‘Kept prisoner’: Pakistan’s nuclear weapons programme architect

Abdul Qadeer Khan tells top court he is being ‘kept prisoner’ by Pakistani agencies and not allowed to plead his case.

Pakistani nuclear scientist photograph after a media silent prayer over the grave of his brother during his funeral services in Karachi
Abdul Qadeer Khan photographed after a silent prayer held over the grave of his brother Abdul Rauf Khan in 2011 [File: Athar Hussain/Reuters]

Abdul Qadeer Khan, who made international headlines in 2004 after publicly confessing his role in global nuclear proliferation, has petitioned Pakistan’s top court to say he is being “kept prisoner” by government agencies and not allowed to plead his case for freedom of movement.

Khan, widely described as the architect of the nuclear weapons programme in Pakistan that tested its first atomic bomb in 1998 to rival that of neighbouring India, was sacked from his official position after his confession, but granted clemency by then-President Pervez Musharraf.

He has since lived a heavily guarded and mostly secluded life in an upscale Islamabad neighbourhood. Authorities say he is under guard for security reasons.

“I had been kept as a prisoner having no free movement or meeting with anybody,” Khan said in a handwritten note submitted to the Supreme Court on Thursday.

The 84-year-old is said to have helped supply designs, hardware and materials to make enriched uranium for atomic bombs to Iran, Libya and North Korea.

A global nuclear watchdog, the International Atomic Energy Agency, had said Khan was an important part of the nuclear black market and had help from people in many different countries.

In a televised statement in 2004 after meeting Musharraf, who was also the chief of Pakistan’s powerful army, Khan stressed he acted independently and the government had not authorised his activities.

Western diplomats have long doubted whether he could have acted alone. Talking to The Guardian newspaper in 2008, Khan had said the confession “was handed into my hand”.

‘Physical harm’

Khan filed a petition last year saying that, despite earlier court orders allowing him freedom of movement under agreed terms, he was still kept under restraint and in fear of “physical harm”.

On Thursday, he sent a note to the judges hearing his case saying he was to appear before them the day before, but agents of the Strategic Plans Division (SPD) did not take him to the courtroom despite bringing him into the court building.

The SPD is headed by the Pakistani military and responsible for handling the country’s secretive nuclear weapons programme.

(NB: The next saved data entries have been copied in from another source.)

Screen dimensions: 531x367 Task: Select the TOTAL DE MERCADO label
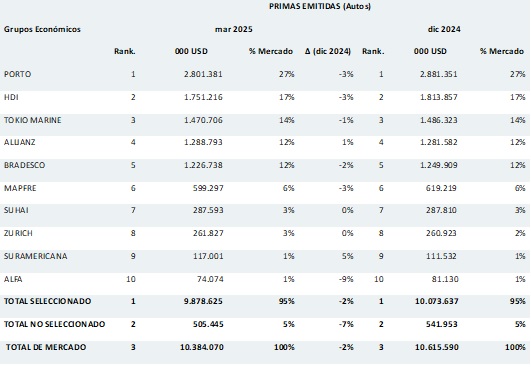coord(46,347)
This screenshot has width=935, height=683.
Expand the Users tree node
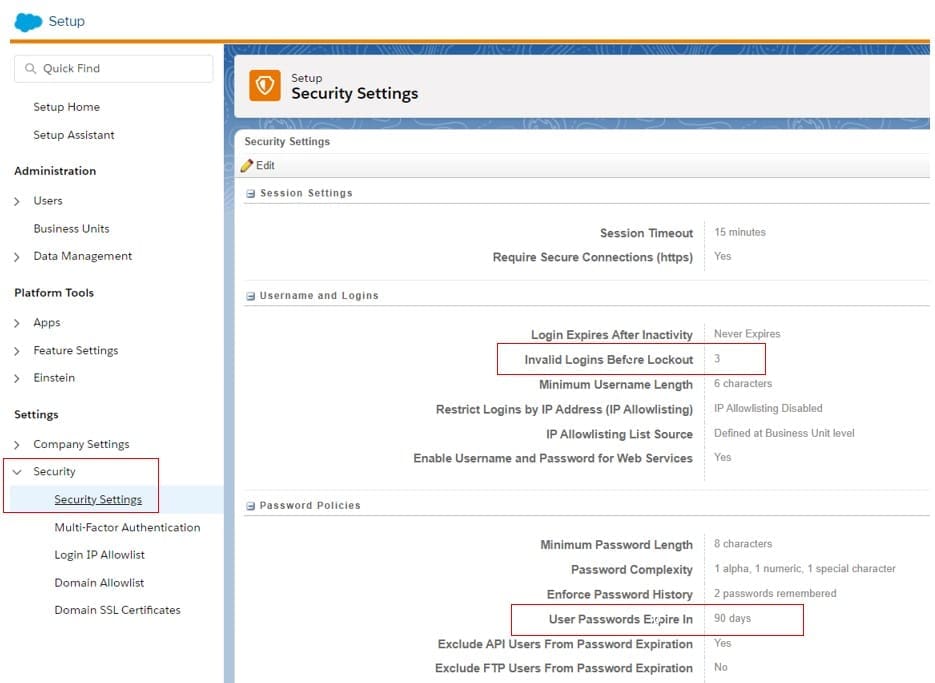pyautogui.click(x=17, y=201)
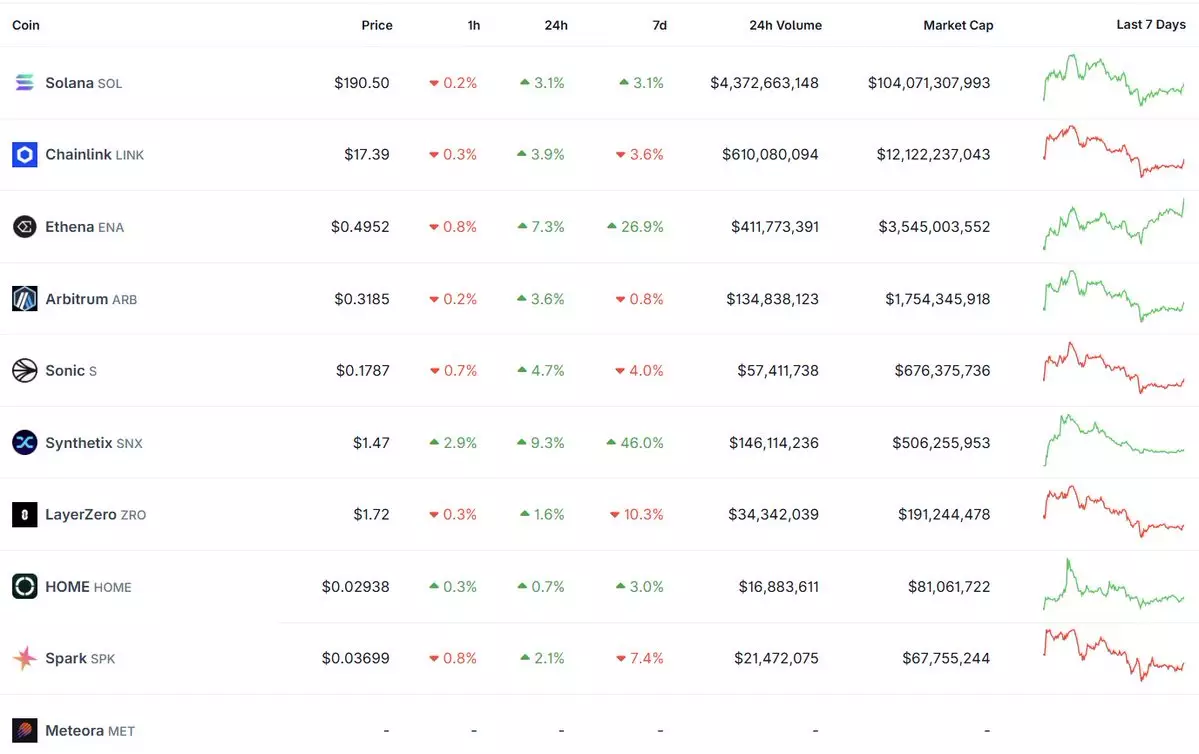Viewport: 1199px width, 754px height.
Task: Click the Solana coin logo icon
Action: (x=24, y=83)
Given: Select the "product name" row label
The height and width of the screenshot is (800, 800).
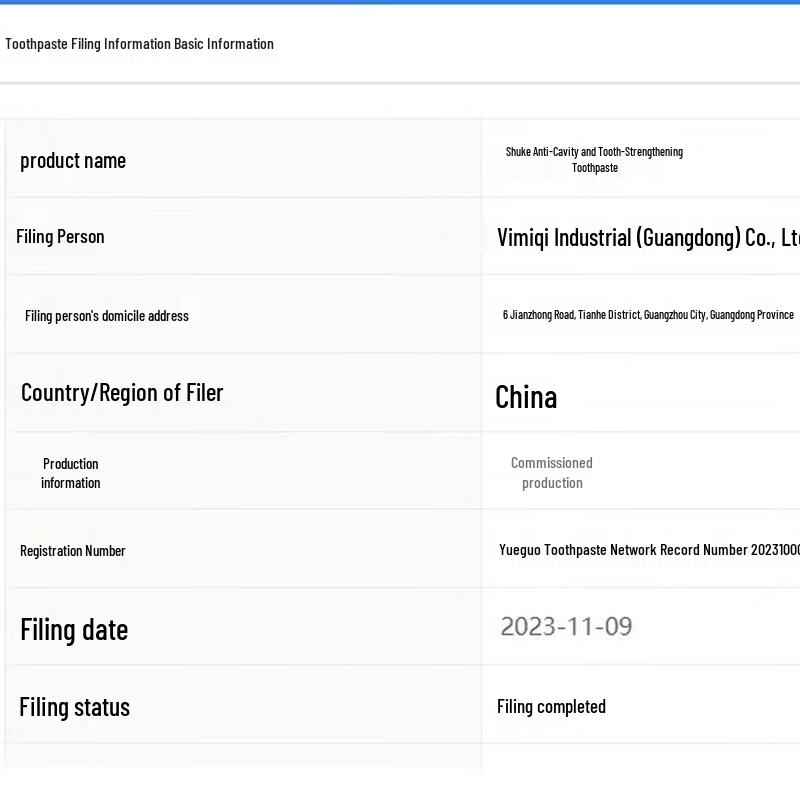Looking at the screenshot, I should 73,160.
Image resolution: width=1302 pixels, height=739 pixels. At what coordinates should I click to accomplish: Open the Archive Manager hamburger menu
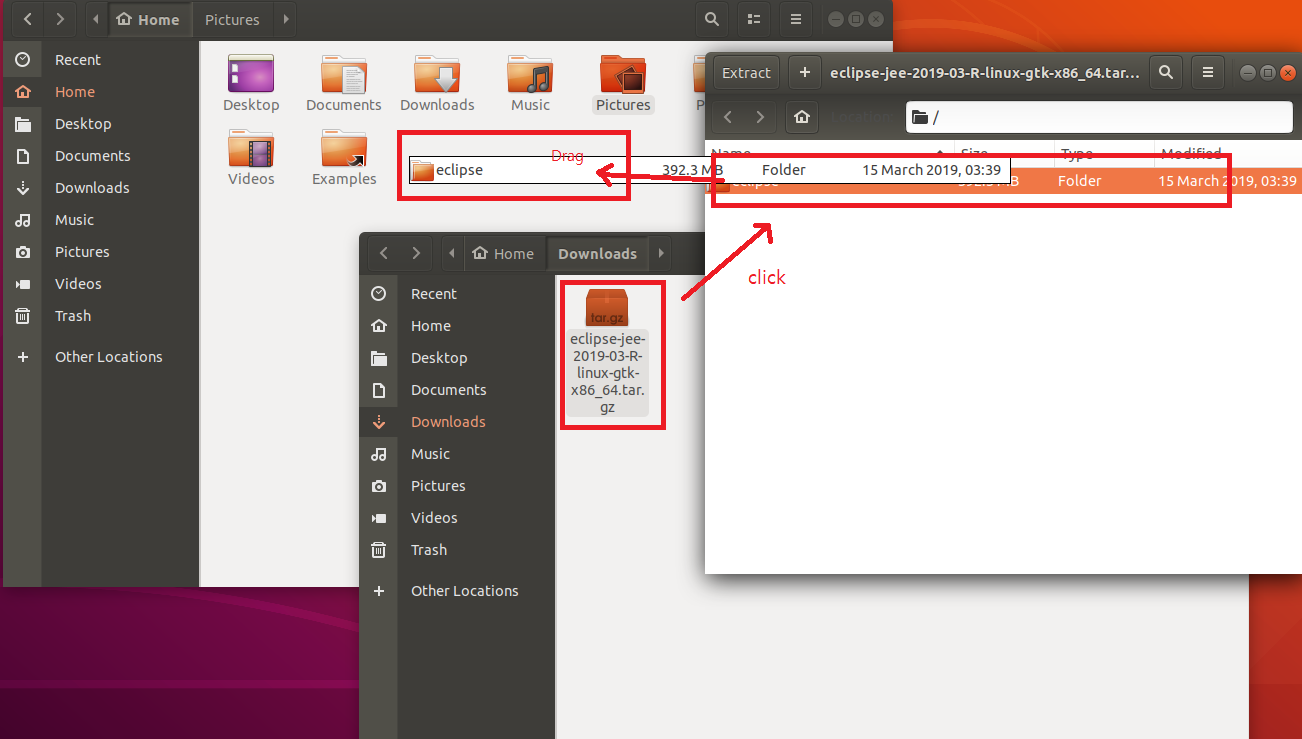tap(1208, 71)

The government of Pakistan, which has been made respondent in the case, did not reply to Reuters news agency’s requests for comment.

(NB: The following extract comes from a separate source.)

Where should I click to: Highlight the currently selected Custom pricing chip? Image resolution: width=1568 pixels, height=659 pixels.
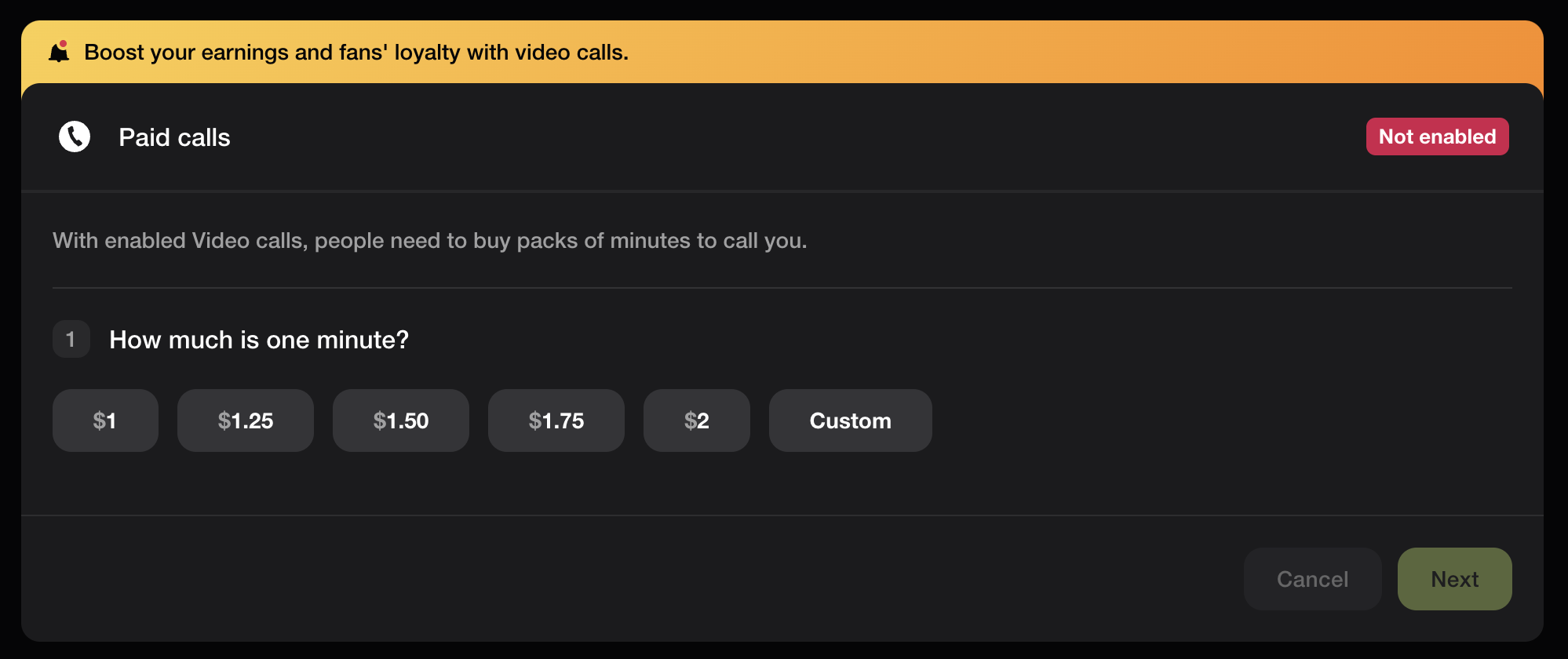[850, 421]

The court has directed the government to respond to Khan’s petition.

“We haven’t received notice yet but it will come,” Pakistan’s Attorney General Khalid Jawed Khan told Reuters through a text message, adding the court has to decide if it will accept the petition for regular hearing.

Khan also said in his note to the Supreme Court that he was being forced to withdraw his petition to that court and take it to a lower court.